→ **Data items**:
* * *

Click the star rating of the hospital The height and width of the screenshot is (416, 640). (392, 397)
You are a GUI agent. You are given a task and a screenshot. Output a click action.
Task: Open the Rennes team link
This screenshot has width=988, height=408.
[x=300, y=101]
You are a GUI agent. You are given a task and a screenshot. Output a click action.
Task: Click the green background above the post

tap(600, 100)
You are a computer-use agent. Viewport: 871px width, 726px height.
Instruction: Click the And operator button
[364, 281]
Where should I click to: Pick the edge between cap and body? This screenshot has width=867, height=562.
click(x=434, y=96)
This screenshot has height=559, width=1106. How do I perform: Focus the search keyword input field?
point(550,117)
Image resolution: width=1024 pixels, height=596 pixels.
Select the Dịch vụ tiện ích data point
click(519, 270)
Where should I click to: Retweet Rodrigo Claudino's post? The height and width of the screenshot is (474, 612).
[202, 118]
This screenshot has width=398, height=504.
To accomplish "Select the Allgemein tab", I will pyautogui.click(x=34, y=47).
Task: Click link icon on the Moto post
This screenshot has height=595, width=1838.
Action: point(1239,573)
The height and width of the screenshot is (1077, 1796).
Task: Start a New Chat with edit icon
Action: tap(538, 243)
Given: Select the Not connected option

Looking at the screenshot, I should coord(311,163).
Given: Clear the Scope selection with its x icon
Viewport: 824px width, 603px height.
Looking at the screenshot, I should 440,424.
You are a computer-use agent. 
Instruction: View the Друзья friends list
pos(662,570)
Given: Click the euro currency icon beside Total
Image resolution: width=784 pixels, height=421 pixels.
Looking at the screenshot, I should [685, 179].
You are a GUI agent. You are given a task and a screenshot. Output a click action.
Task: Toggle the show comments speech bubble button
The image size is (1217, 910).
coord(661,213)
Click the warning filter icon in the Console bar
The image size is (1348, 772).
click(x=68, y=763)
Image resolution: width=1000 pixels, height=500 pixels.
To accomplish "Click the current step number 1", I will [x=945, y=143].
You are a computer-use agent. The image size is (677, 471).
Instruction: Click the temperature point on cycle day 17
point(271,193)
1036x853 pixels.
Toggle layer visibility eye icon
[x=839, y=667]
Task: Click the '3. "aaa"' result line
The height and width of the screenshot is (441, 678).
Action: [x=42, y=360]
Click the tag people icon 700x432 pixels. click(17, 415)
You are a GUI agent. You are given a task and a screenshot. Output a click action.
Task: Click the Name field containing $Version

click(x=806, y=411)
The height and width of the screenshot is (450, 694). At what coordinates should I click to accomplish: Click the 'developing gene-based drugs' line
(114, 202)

* * *

→ **What to do**:
An exact copy of the lines from the one containing "Click the tag" through the end of the entries is required, and nothing beyond them.

→ **Solved problem**:
Click the tag people icon 700x432 pixels. click(17, 415)
You are a GUI agent. You are given a task and a screenshot. Output a click action.
Task: Click the Name field containing $Version

click(x=806, y=411)
The height and width of the screenshot is (450, 694). At what coordinates should I click to accomplish: Click the 'developing gene-based drugs' line
(114, 202)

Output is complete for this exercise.